Some 25 years ago, I not only left my parental home but my country as well, flying from France to the UK to settle there.
The reason I left at the young age of 19 was to get away from my mother. Our relationship was a disaster, spending most days arguing and fighting, until I could take it no more and decided distance was the best option for me, for my sanity.
It was a great idea, I never regretted that decision.
Recently though, I have realised getting away from situations does not necessarily mean they leave you as well.
In fact, possibly those unresolved situations follow and shape you throughout your life, often without you realising.
As much as I have accepted and understood my mum’s behaviour towards me, and of course, forgiven – she did what she could with what she had, parenthood, at least in those days, didn’t come with a handbook – I have uncovered recently a deep rooted “issue” I suffer from due to my father’s behaviour towards me.
Luckily, since I understand parents do what they can with what they’ve got, I feel no hard feelings towards my dad, however, I am now given something I need to work on.
I have never had children, and I must admit of late, I have been quite grateful of that fact, because ultimately, with their gauche approach, insecurities, total lack of knowledge, biases etc, people are hardly ever “good parents”.
I watch parents I know and I see similar patterns everywhere – children are always brought up the way their parents think it’s best – but what do parents know? Only what they know, usually from their own experiences and subjective understanding of how things work.
It really is a minefield bringing up a child, everything that is being fed into their minds will shape them and mostly the first 18 years or so of their life, their biggest influence is their parents. Children who grow into teens mostly either “comply” with their upbringing or rebel against it – there is rarely a half measure.
So I fully understand how the parenting thing works, and I cannot judge any parent’s action: they genuinely all (mostly) think they do the best for their child and what the child becomes usually rests squarely on their shoulder (whether they see that or not). A mighty responsibility I have felt incapable of taking on.
So I don’t blame my parents for anything – however, my work is now to discover how their behaviour has affected, or shall I say hindered, me. Because as much as there is a lot of positive, there is bound to be some negative. And yes, I could bumble along accepting my lot as many do, or I can try and see if some influences have set me on the wrong path/direction and correct some rogued deeply held beliefs.
Quite a task you might think, however, I don’t think my parents have done such a bad job, I feel I turned out ok – possibly not the kind of daughter parents would be proud of, but I care very little what they think these days.
I feel I can be better though, entirely for my own benefit – I have no-one to impress or want to live up to their expectations apart from my own (which to be fair is probably the toughest of expectations) – and this past year has proven to me changes are possible and results surprisingly rewarding.

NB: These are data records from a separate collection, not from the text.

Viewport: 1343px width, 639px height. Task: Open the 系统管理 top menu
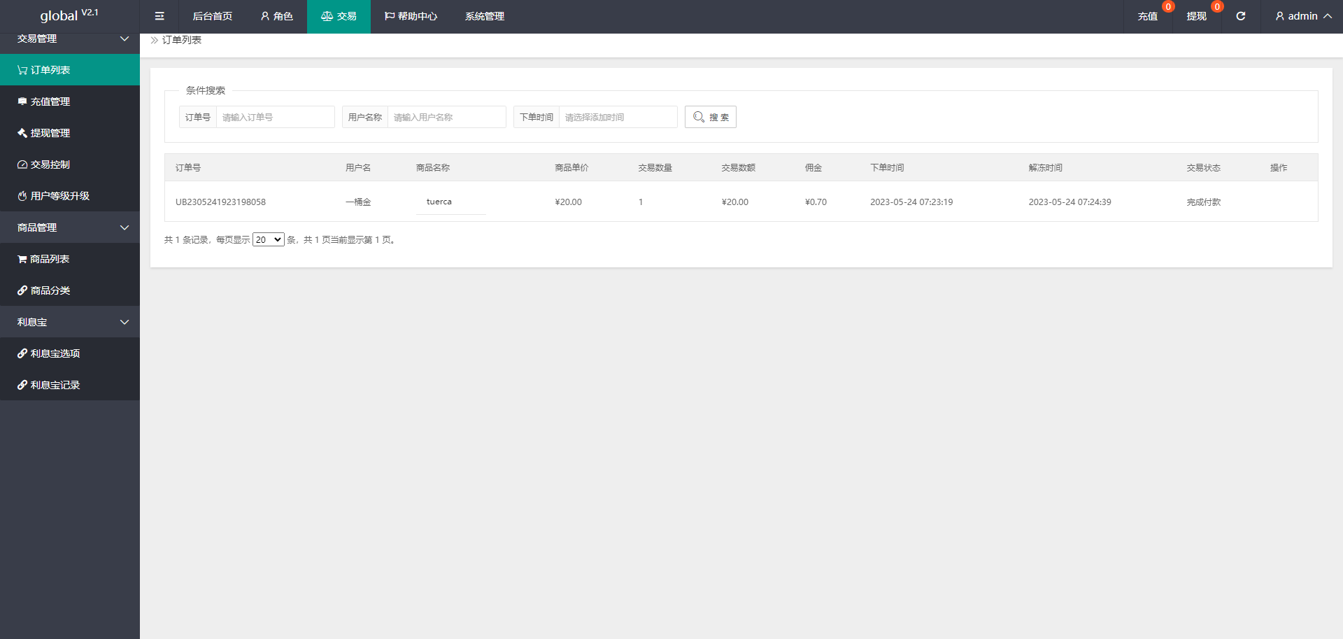coord(484,16)

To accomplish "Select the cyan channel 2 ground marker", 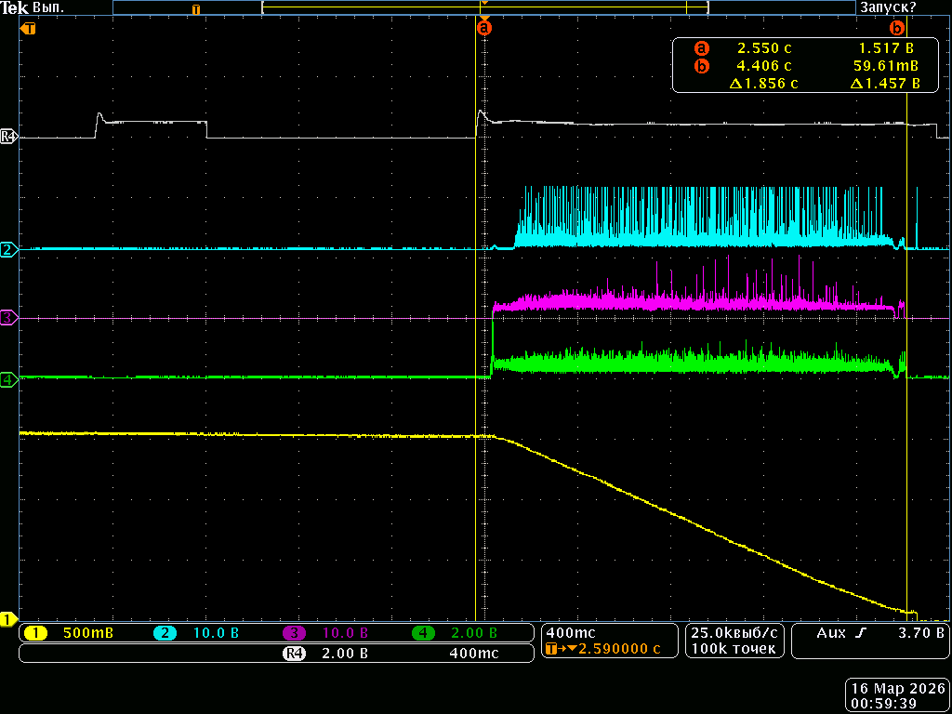I will tap(8, 249).
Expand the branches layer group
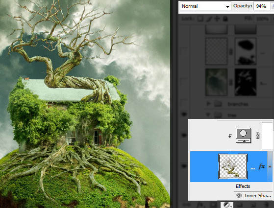 tap(208, 104)
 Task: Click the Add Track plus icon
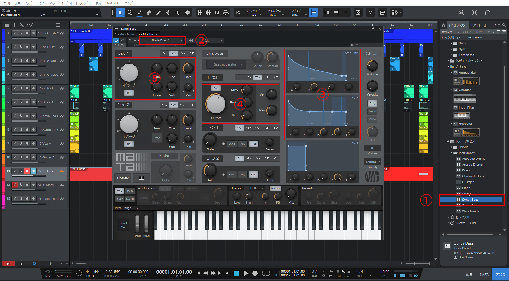(66, 25)

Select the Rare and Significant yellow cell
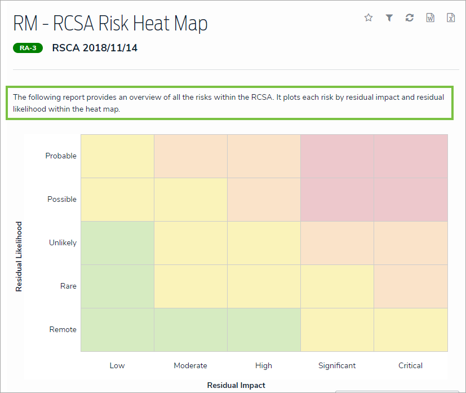pos(337,286)
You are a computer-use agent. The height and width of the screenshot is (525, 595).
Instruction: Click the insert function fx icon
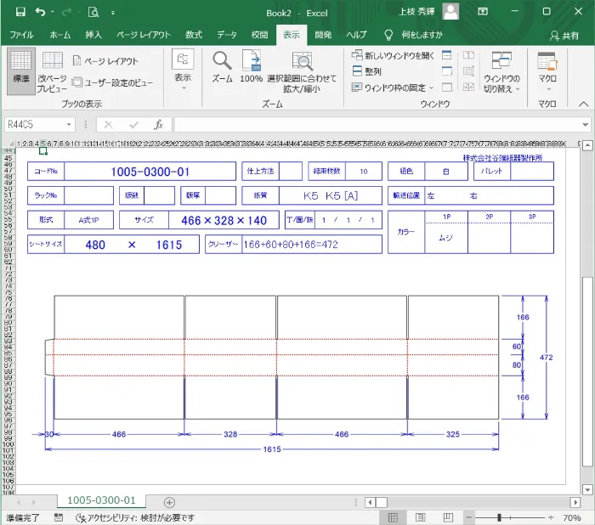coord(158,124)
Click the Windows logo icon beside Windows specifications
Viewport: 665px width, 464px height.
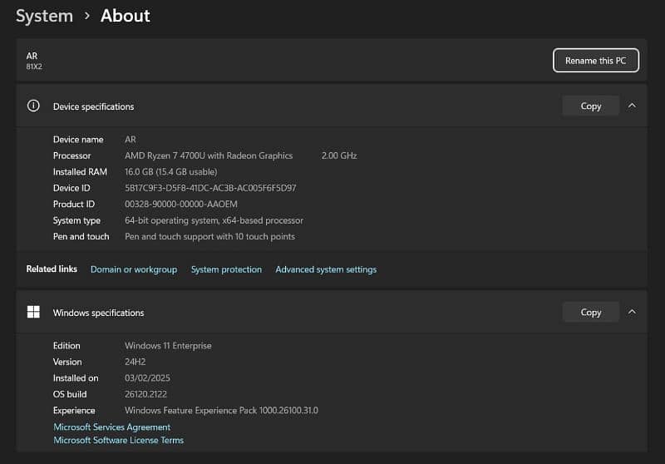(x=33, y=312)
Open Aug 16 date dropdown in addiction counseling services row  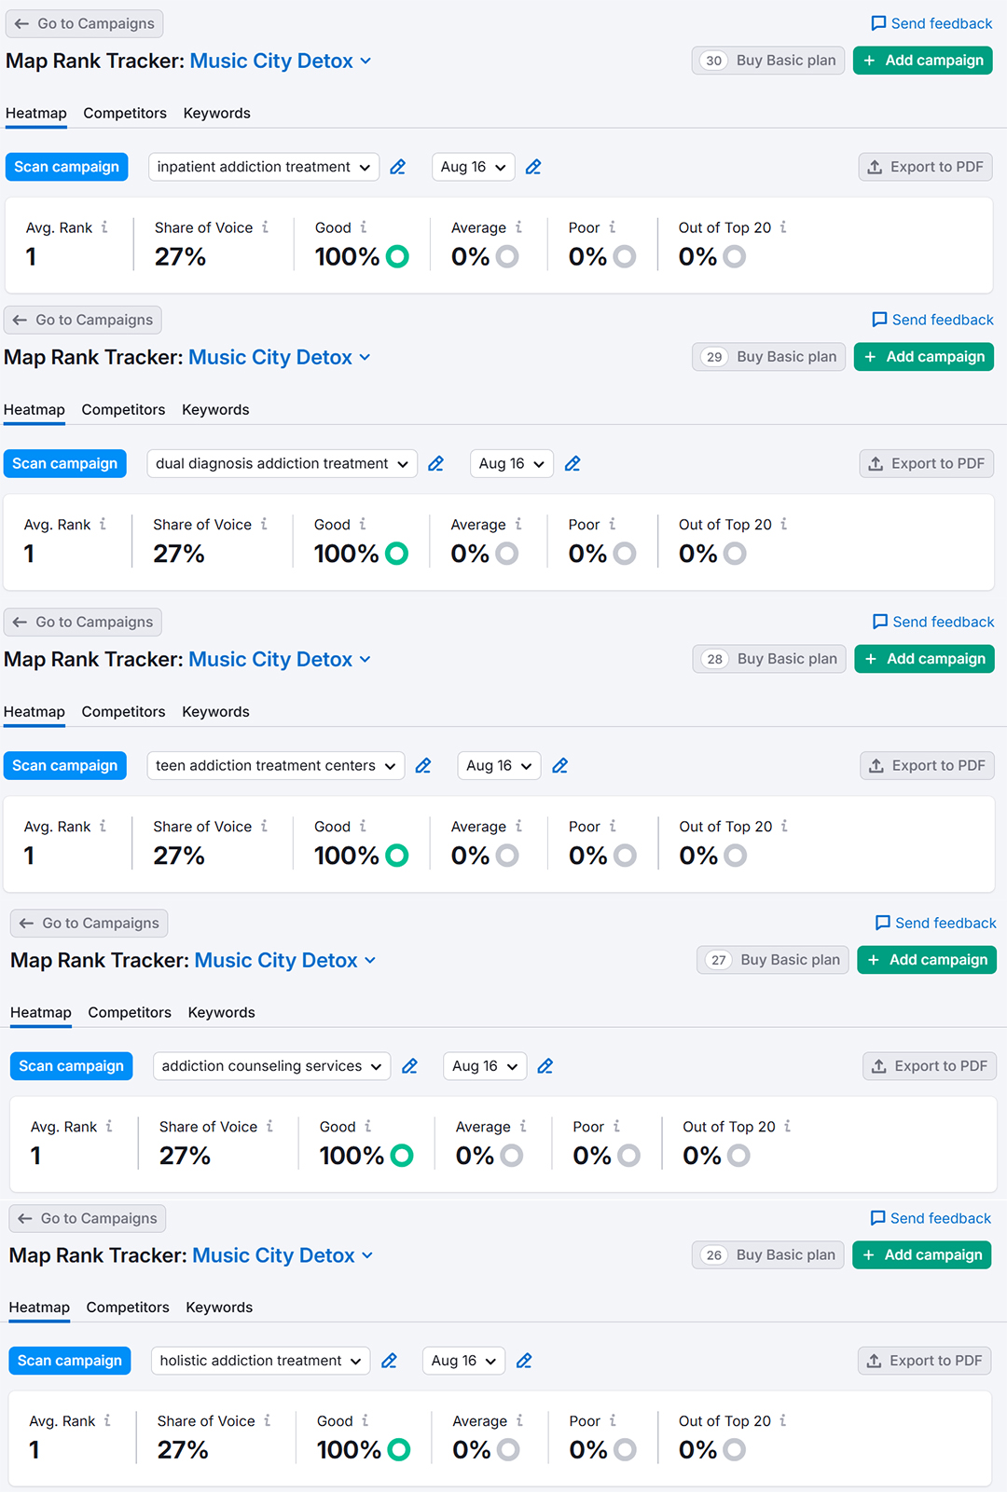(485, 1066)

Thanks to a great video I saw recently on one of my new favourite YouTube channels – The School of Life – I realised how my relationship with my dad has shaped my relationship with men.
We all know that of course, but to truly understand its ramification is another story and I actually had a light bulb moment realising I could directly pinpoint to where some of my behaviour towards men stemmed from (my relationship with my dad when I was younger) – it was quite a unnerving to unravel, as the more I dug deep, the more I realised how big an impact that relationship had had on me, on a personal level as well as on my perception of men.
My job now is to find out how to correct this.